[[ GIVEN TEXT, beginning ]]

Rivastigmine (sold under the trade name Exelon) is a parasympathomimetic or cholinergic agent for the treatment of mild to moderate dementia of the Alzheimer’s type and dementia due to Parkinson's disease. The drug can be administered orally or via a transdermal patch; the latter form reduces the prevalence of side effects,[2] which typically include nausea and vomiting.[3] The drug is eliminated through the urine, and appears to have relatively few drug-drug interactions.[3]

History

Rivastigmine was developed by Marta Weinstock-Rosin of the Department of Pharmacology, at the Hebrew University of Jerusalem[4] and sold to Novartis by Yissum for commercial development.(It is a semi-synthetic derivative of physostigmine)[5] It has been available in capsule and liquid formulations since 1997.[6] In 2006, it became the first product approved globally for the treatment of mild to moderate dementia associated with Parkinson's disease;[7] and in 2007 the rivastigmine transdermal patch became the first patch treatment for dementia.

Administration

Rivastigmine tartrate is a white to off-white, fine crystalline powder that is both lipophilic (soluble in fats) and hydrophilic (soluble in water). Like other cholinesterase inhibitors, it requires doses to be increased gradually over several weeks; this is usually referred to as the titration phase.[3] Oral doses of rivastigmine should be titrated with a 3 mg per day increment every 2 to 4 weeks.

Rivastigmine is classified as pregnancy category B, with insufficient data on risks associated with breastfeeding. In cases of overdose, atropine is used to reverse bradycardia. Dialysis is ineffective due to the drug's half-life.

[[ GIVEN TEXT, end ]]

● WHAT NEEDS TO BE DONE: Go on with the rivastigmine text, starting right after its last sentence. You won't need the rows to do this.

[[ DATASET, beginning ]]

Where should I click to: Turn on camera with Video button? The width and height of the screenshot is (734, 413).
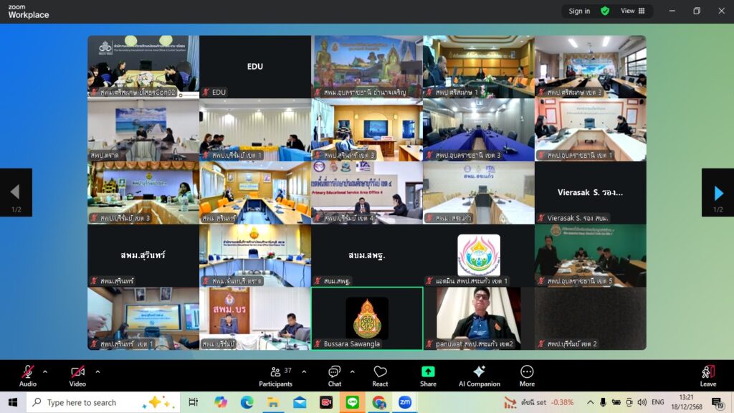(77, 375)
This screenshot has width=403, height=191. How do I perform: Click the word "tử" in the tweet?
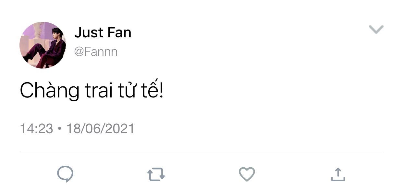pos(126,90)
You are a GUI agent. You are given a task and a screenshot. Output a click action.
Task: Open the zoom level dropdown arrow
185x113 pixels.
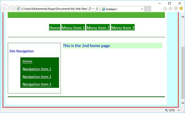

[[ DATASET, end ]]
[[ DATASET, beginning ]]

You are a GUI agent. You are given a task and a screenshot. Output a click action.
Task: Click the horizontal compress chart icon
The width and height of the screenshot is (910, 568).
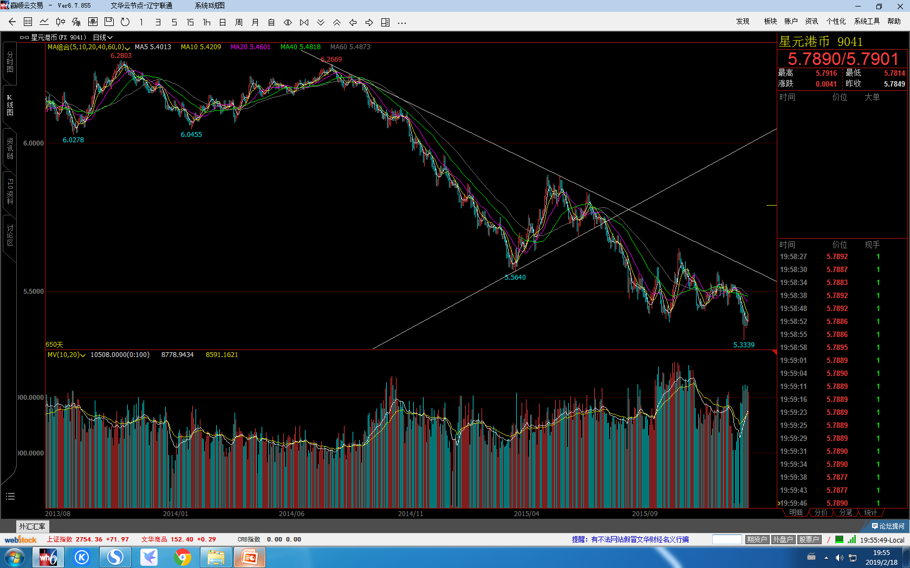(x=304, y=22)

[[ DATASET, end ]]

● RESPONSE TO THE EXERCISE:
Pharmacodynamics

Rivastigmine, an acetylcholinesterase inhibitor, inhibits both butyrylcholinesterase and acetylcholinesterase (unlike donepezil, which selectively inhibits acetylcholinesterase). It is thought to work by inhibiting these cholinesterase enzymes, which would otherwise break down the brain neurotransmitter acetylcholine.[8]

Indication

The U.S. Food and Drug Administration has approved rivastigmine capsules and patches for the treatment of mild to moderate dementia of the Alzheimer’s type and for mild to moderate dementia related to Parkinson's disease. It has been used in more than 6 million patients worldwide.[citation needed]

Rivastigmine has demonstrated significant treatment effects on the cognitive (thinking and memory), functional (activities of daily living) and behavioural problems commonly associated with Alzheimer’s[9][10][11][12] and Parkinson's disease dementias.[13]

Efficacy

In patients with either type of dementia, rivastigmine has been shown to provide meaningful symptomatic effects that may allow patients to remain independent and ‘be themselves’ for longer. In particular, it appears to show marked treatment effects in patients showing a more aggressive course of disease, such as those with younger onset ages, poor nutritional status, or those experiencing symptoms such as delusions or hallucinations.[14] For example, the presence of hallucinations appears to be a predictor of especially strong responses to rivastigmine, both in Alzheimer’s and Parkinson's patients.[15][16] These effects might reflect the additional inhibition of butyrylcholinesterase, which is implicated in symptom progression and might provide added benefits over acetylcholinesterase-selective drugs in some patients.[14][15] Multiple-infarct dementia patients may show slight improvement in executive functions and behaviour. No firm evidence supports usage in schizophrenia patients.

Its efficacy is similar to donepezil and tacrine. Doses below 6 mg/d may be ineffective. The effects of this kind of drug in different kinds of dementia (including Alzheimer's dementia) are modest, and it is still unclear which AcCh(ButCh) esterase inhibitor is better in Parkinson's dementia, though rivastigmine is well-studied.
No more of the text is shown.